Check-in by adding your name to a colored sticky note. Then, drag your name to the cat that represents how you feel in the moment. Have a brief discussion about the responses from the team.
Indicate the top activities you're working on for the day or week using your colored sticky note. Then, prioritize the activities by moving them closer to the center (= high priority) or further away on the outer ring (= lower priority). You're allowed to put only ONE sticky note in the center in order to force a prioritization of the most important thing you are working on.
Take a screenshot zoomed in on the center circle and post it in the team communication channel to remind everyone of the priority activities across the group.

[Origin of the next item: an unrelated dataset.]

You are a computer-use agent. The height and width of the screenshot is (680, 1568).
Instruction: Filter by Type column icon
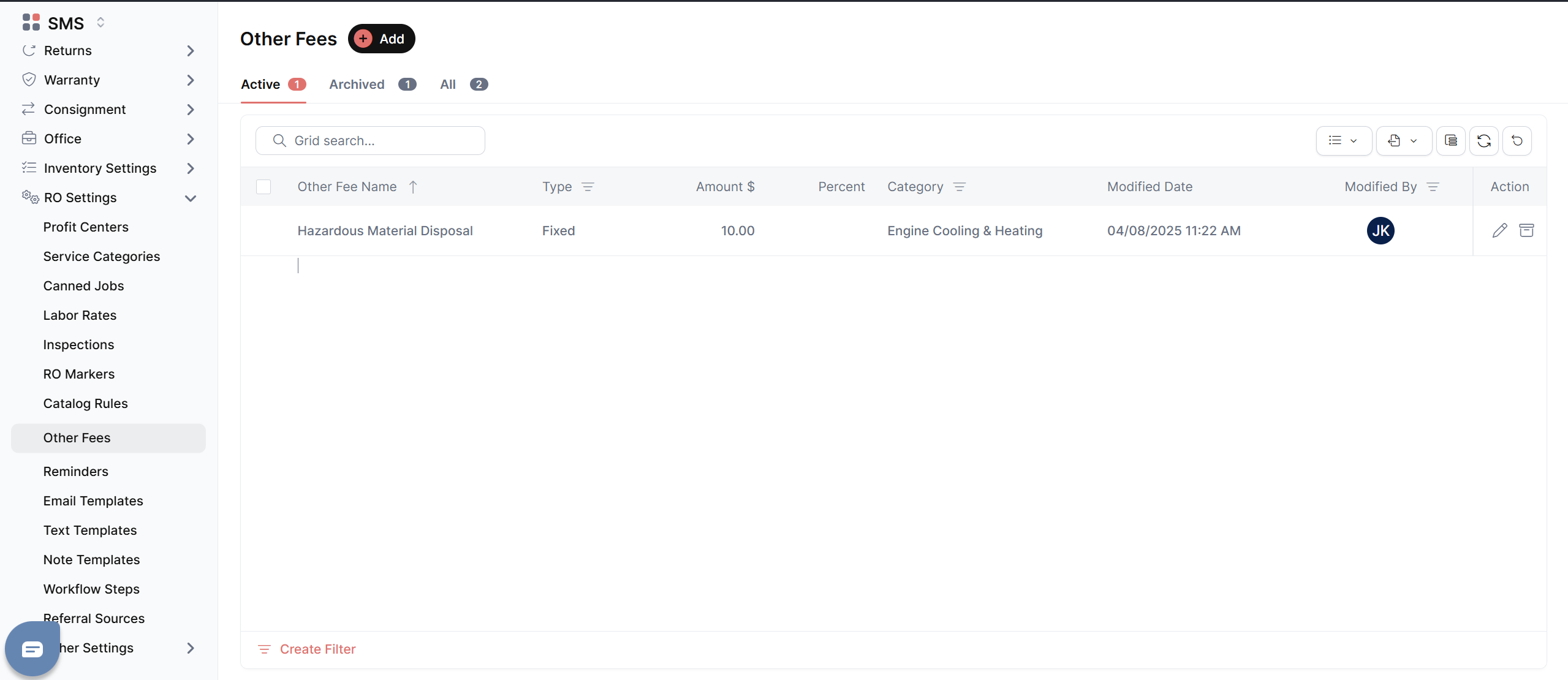pos(588,187)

We’ve seen the bullseye approach, in general, to be a very efficient way to gather input across a team and provide transparency across a group. In one case, for instance, we saw a team at a large company reduce meeting time dramatically. Previously, a read-out of information from everyone on the team took about three hours. Using a bullseye, they brought that down to about 15 minutes and had better visibility of information as well.
Here at MURAL, we’ve been able to do stand-ups with 20+ people in less than 30 minutes, with plenty of time to spare for warm-ups and friendly banter. Beyond the efficiency, we also see the chance to work together visually in a shared canvas as part of our ongoing culture-building activities: people are able to connect with each other on a human level even though we’re all distributed.
Each organization and each team is unique. And building a culture of collaboration doesn't happen all at once. A yearly retreat with an agenda full of trust-falls won't get you there. Instead, you have to find your sweet spot in an ongoing way with simple, small experiments.
The pandemic heightened our sense of awareness of HOW we collaborate together. As companies consider reopening offices, we'll be once again confronted with a change in our mode of operation. Now is the time to apply a digital-first mindset to your team collaboration and learn how to best function together.
This stand-up approach came out of our curiosity to explore and expand team collaboration. We encourage you to imagine your own ways of working and explore new ways of working. If you do, please share them with us. We’re here to learn together with you.